#GSOC 2014 Mozilla Intellego -- Terminology-driven automatic translation of web sites.
You can view my progress on the project on this blog
##Components
Name | Path | Description |
---|---|---|
amaGama Server | intellego/amagama/ | This contains the amaGama project with modifications. |
Term Extraction Script | intellego/term_extraction.py | Extracts bilingual terminology from a TMX file. |
Import Script | intellego/import.sh | Shell script to delete and recreate the database with data. |
Pathfix Script | intellego/pathfix.sh | Script to add the executables in the /bin folder the PATH. |
Log files | intellego/logs/ | Various log files created through out the duration of the project. The CSV files contain the results of the term extraction script, which can be immported into the database. |
NLTK align | intellego/align | This contains the NLTK align module with some minor modifications. |
Terminology File | memoire_en-US_es-ES.tmx | TMX file downloaded from the Transvision project. |
##Translation Interface The final deliverable along with this project other than the command line script is a web interface to be able to connect all the work I have done. This web interface has a text area input to translate words individually and a URL input to translate web pages.
The amaGama project has been extended for our purposes. We chose to use amaGama because it had a way to store bilingual terminology along with a simple REST API to query the database. Detailed changes to the amaGama project can be viewed here. Initially the levenstein distance ranking done in tmdb.py
was removed during the initial stages of the project. Now the translate_unit
has been returned to the orginal version found in amaGama. The sensistivity of the ranking can be tuned through variables such as MIN_SIMILARITY
found in settings.py
.
amaGama has mostly remained unchanged and only used as an API to query the database. views/web.py
contains Flask views for the web interface for the project, where the user can translate a piece of text or a web page.

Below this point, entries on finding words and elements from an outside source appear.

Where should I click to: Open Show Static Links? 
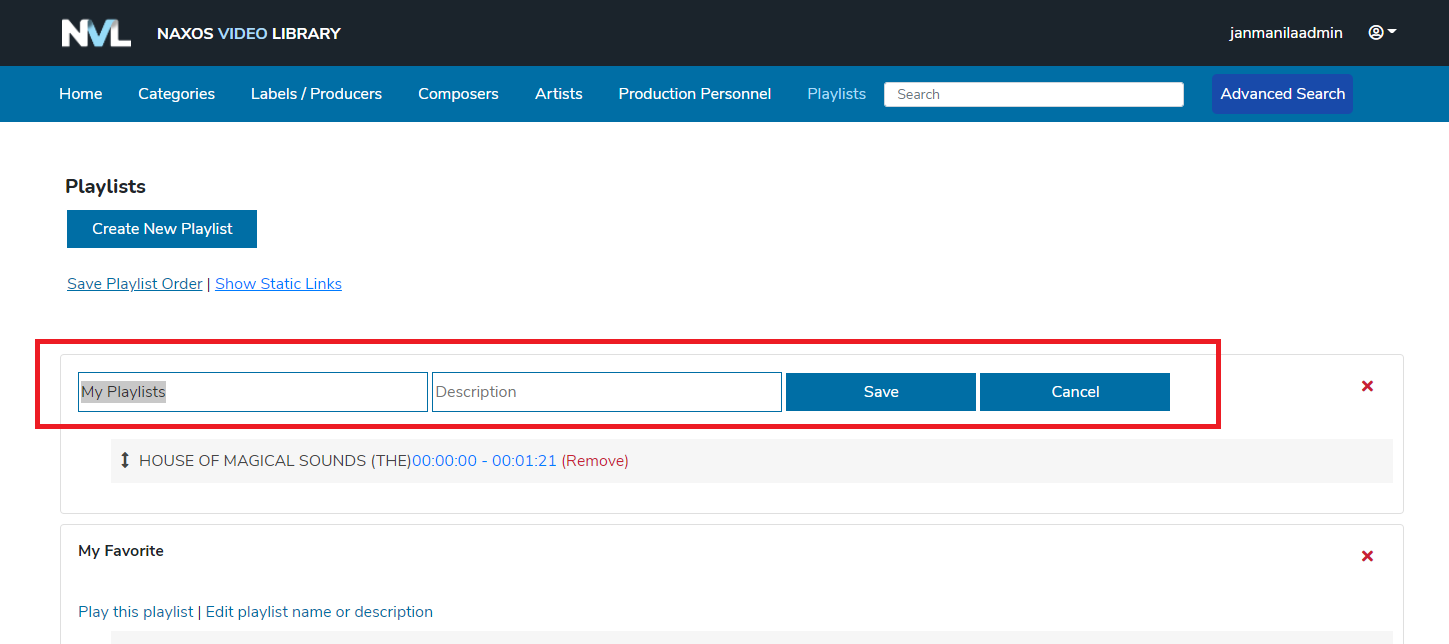[278, 284]
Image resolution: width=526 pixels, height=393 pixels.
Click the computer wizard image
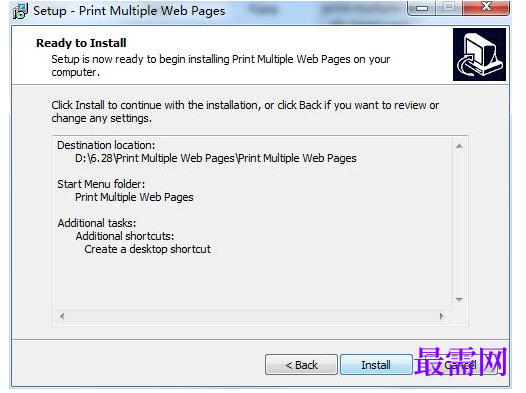coord(479,54)
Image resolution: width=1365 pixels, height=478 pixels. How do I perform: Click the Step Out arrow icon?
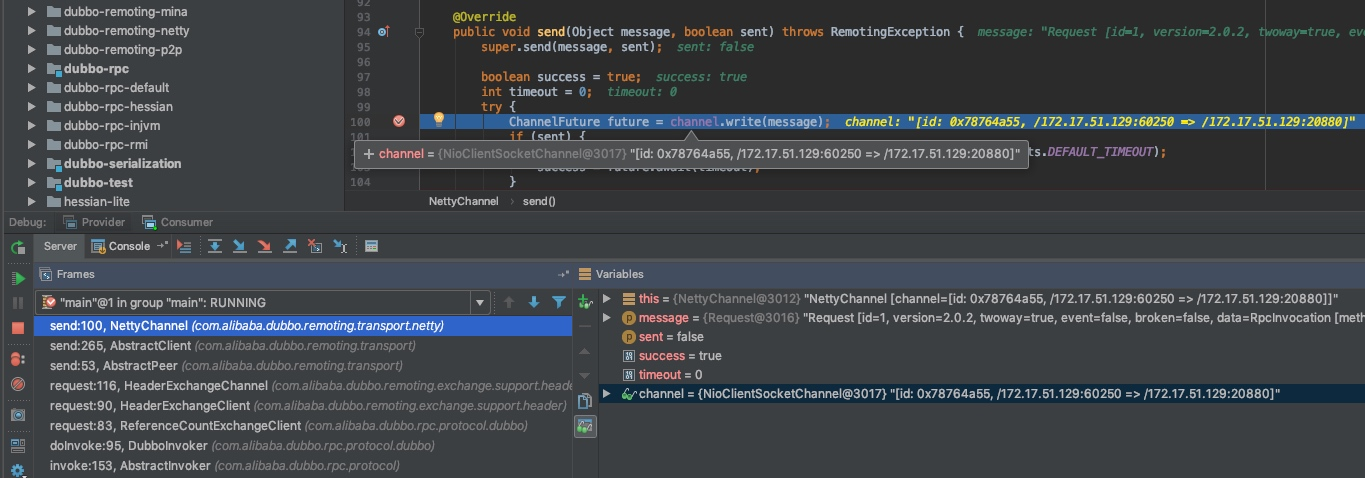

##Setup Instructions All the dependancies are included in the project. Using these steps, this project can be hosted on a server.
- Clone the project
- Create a virtualenv and
pip install intellego/requirements/recommended.txt
- Setup paths using
source intellego\pathfix.sh
- The project already has extracted terminology. You can use the provided
import.sh
script to import them or modify it to import another terminology file you may have created using the script. - This project required the use of a postgres database. Make sure the database is setup for amaGama. Instructions can be found here.
- The application can be run using
python amagama/application.py
inside the intellego directory.
##Terminology Extraction Script This script takes a TMX files as an input and can create various outputs based on the commmand line options given. The script uses NLTK and Pattern to analyse the contents of the TMX file to build up a corpus of aligned sentenences. The IBMModel2 in the NLTK Align module is used to build up a model with the aligned corpus. The model contains a mapping of source words to target words with a precision value. The precision value ranges from 0.0 to 1.0, the higher the better.
Usage: term_extraction.py [OPTIONS]
Options:
--load TEXT Specifiy a model to save.
--train Train the model. If this flag is not set, then it will load a
saved model.
--debug Print the debug json file. Pipe the output to a file using this
flag.
--csv Print the translated pairs in CSV format. Pipe the output to a
file using this flag.
--help Show this message and exit.
Log File | Purpose |
---|---|
term_extraction_realign2.csv | The latest result of the term extraction tool. |
term_extraction_realign.csv | The term extraction result that includes only the POS tagger. |
debug_corpus.json | This JSON file contains bilingual terminology with metadata that would help to quickly cross check translations. It includes the TUID from the TMX file for each source word. |
##Glossary TMX - TMX is the LISA OSCAR standard for translation memories)
In our project the TBX file was obtained from Transvision containing translated sentences. The Terminology Extraction script uses the TMX files to align the translated pairs of segments and extract the aligned terminology.
TBX - TBX is the LISA OSCAR standard for terminology and term exchange. More information can be found here.